__TRY IT__
Go through the entries below and count the lines where the word "agent" appears; give only the count.

__RAW DATA__
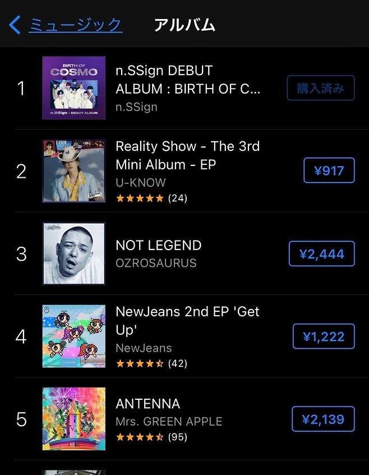View NewJeans star ratings (42)

151,363
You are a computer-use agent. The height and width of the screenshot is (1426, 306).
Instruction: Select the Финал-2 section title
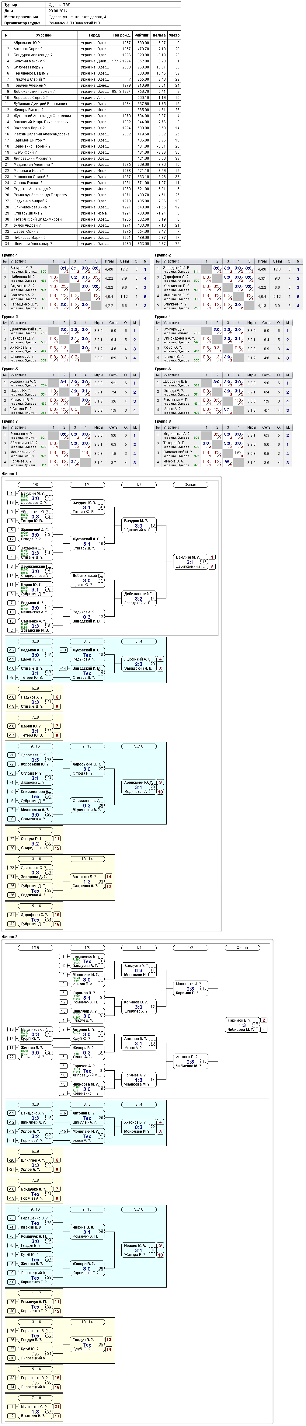coord(10,937)
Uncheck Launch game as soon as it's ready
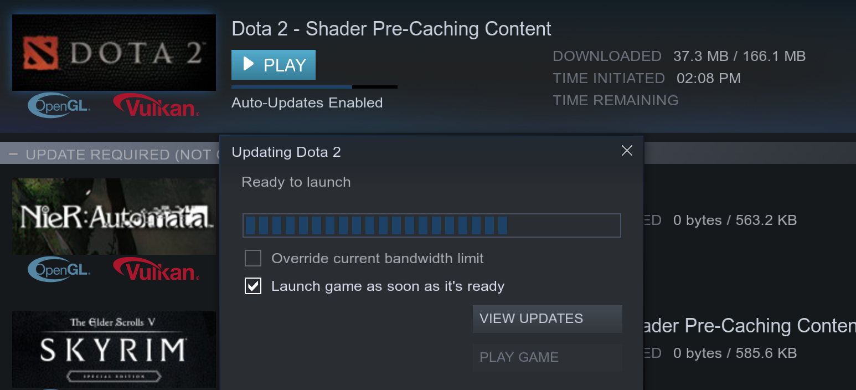856x390 pixels. [252, 286]
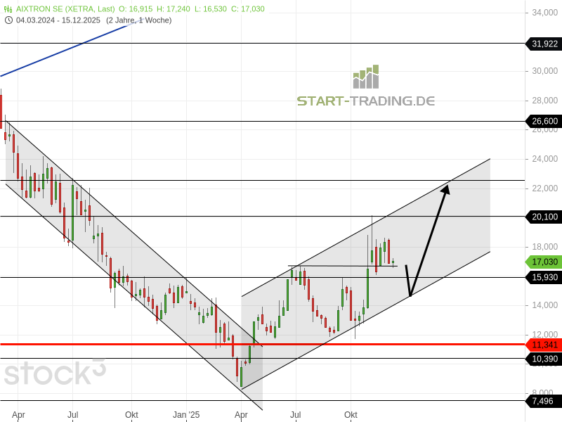Click the green bar chart logo icon
The image size is (562, 422).
pos(365,77)
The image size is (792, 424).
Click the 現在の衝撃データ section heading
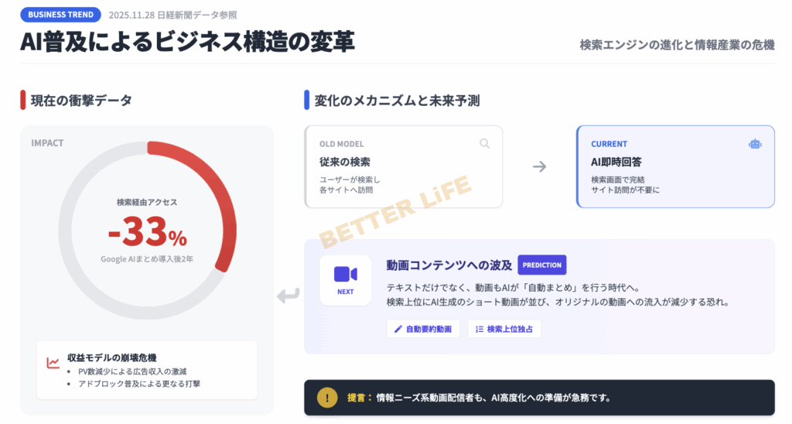[x=81, y=100]

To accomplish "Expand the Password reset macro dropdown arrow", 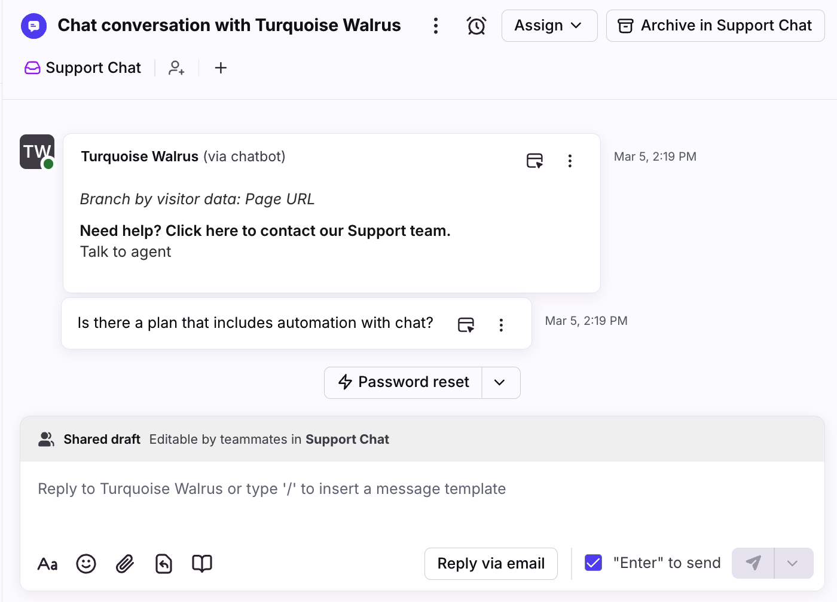I will [x=500, y=382].
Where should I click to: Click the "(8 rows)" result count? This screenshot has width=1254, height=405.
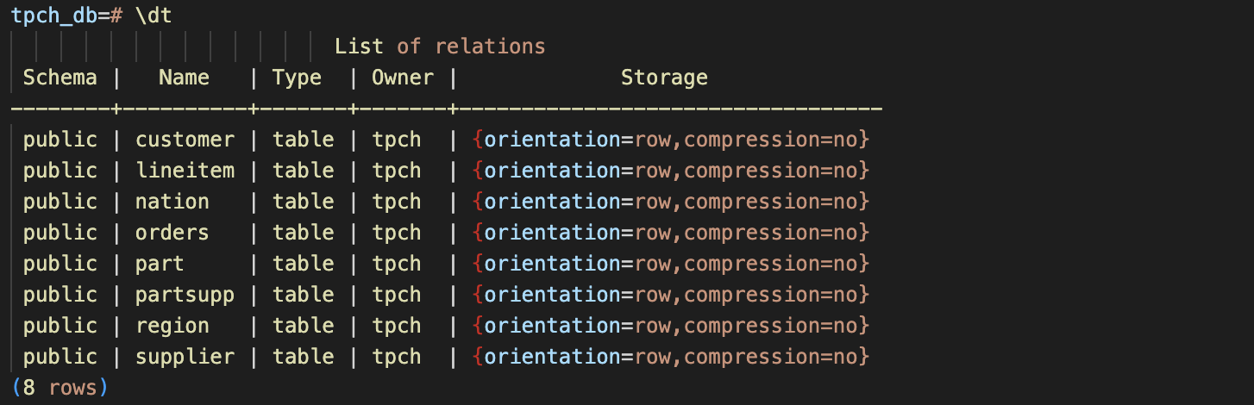coord(60,388)
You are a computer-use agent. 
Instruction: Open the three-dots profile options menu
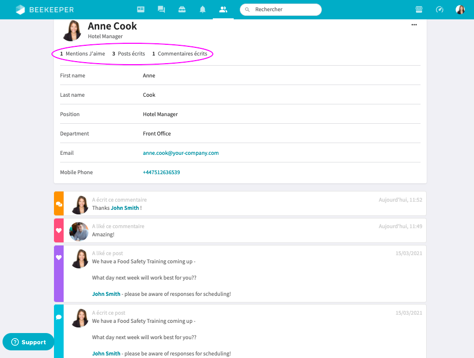[x=414, y=25]
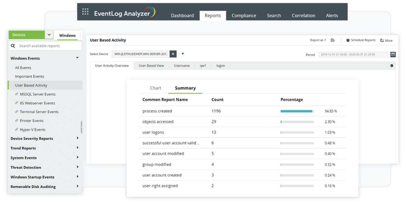Switch to the Compliance tab
The height and width of the screenshot is (205, 406).
tap(244, 16)
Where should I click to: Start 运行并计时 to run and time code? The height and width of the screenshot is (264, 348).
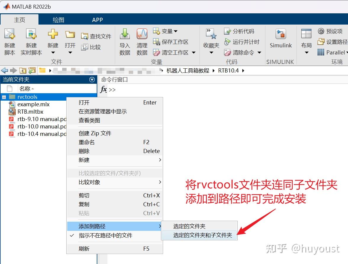click(243, 42)
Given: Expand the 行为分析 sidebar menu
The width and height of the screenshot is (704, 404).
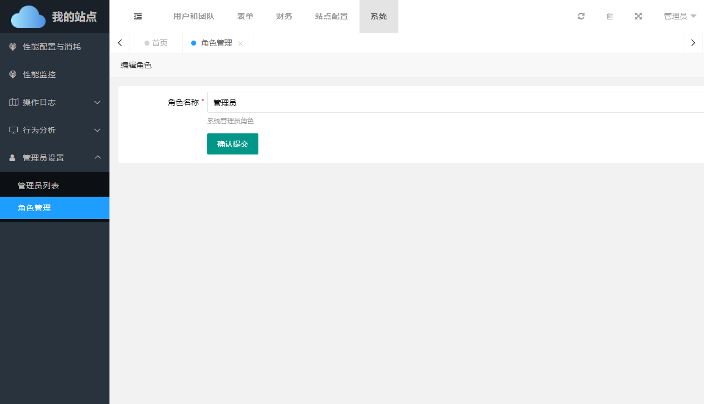Looking at the screenshot, I should pyautogui.click(x=54, y=130).
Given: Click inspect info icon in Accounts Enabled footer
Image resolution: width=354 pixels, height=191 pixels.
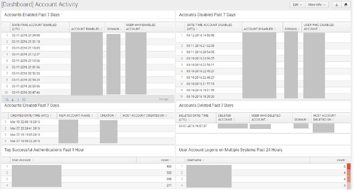Looking at the screenshot, I should tap(18, 99).
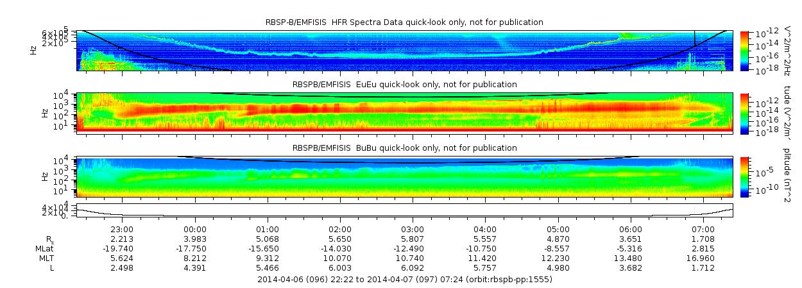Click the 07:00 time axis label
The height and width of the screenshot is (288, 802).
tap(703, 230)
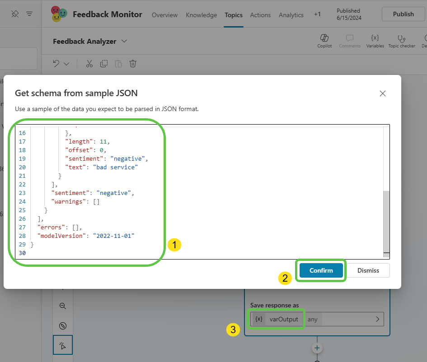427x362 pixels.
Task: Open the Comments pane
Action: [x=349, y=38]
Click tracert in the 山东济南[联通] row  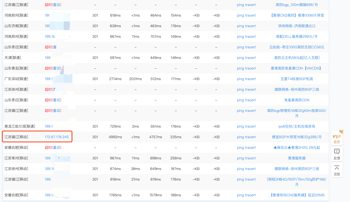(250, 26)
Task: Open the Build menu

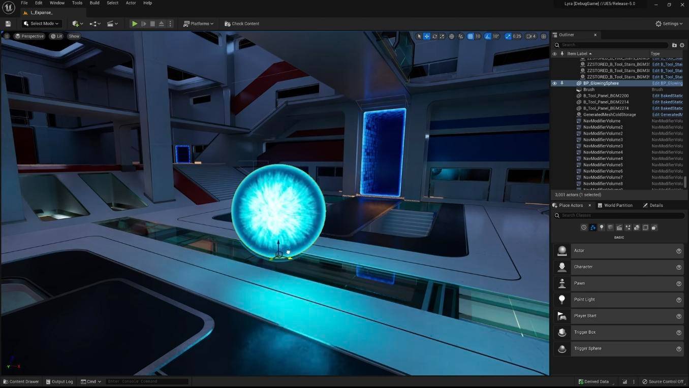Action: click(x=95, y=3)
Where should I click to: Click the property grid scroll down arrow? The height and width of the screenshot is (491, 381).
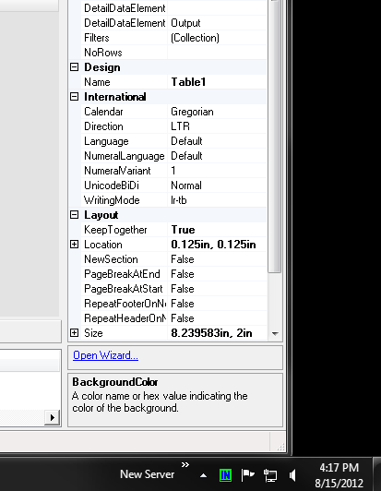[276, 334]
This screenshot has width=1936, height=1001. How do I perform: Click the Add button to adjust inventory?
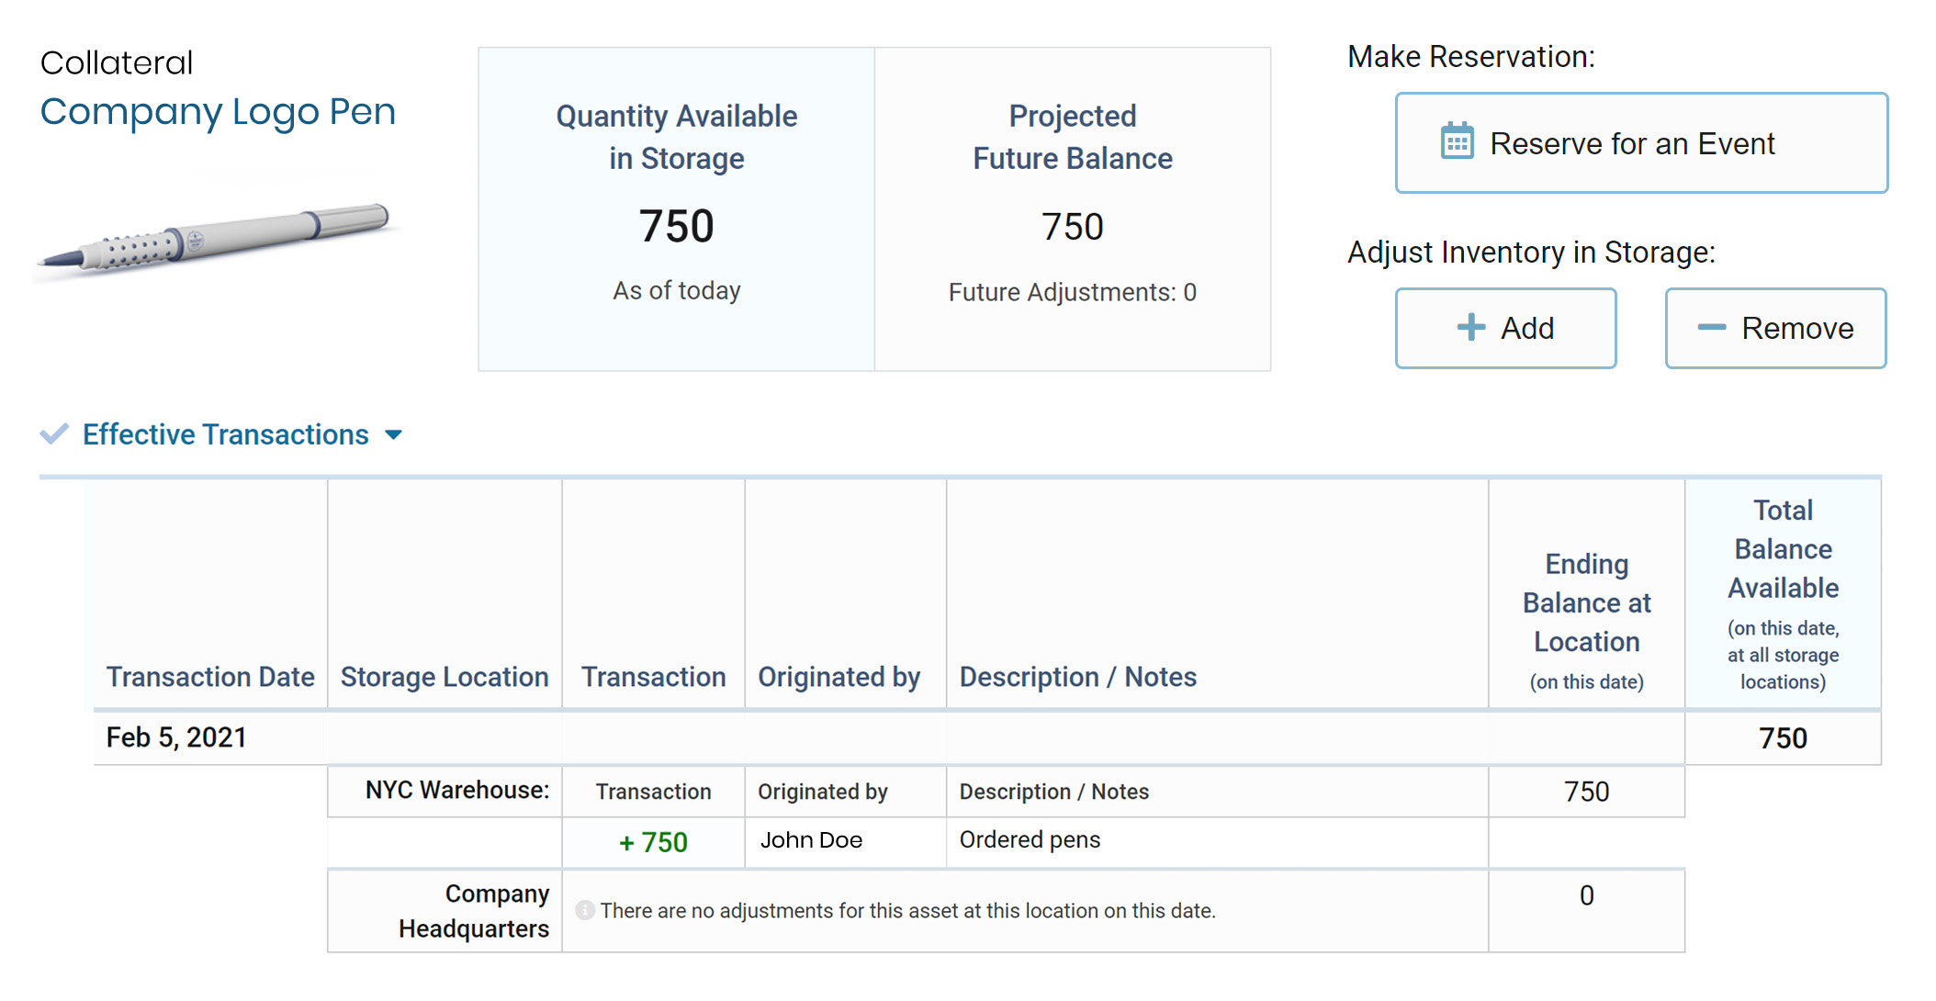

__ANSWER BOX__
2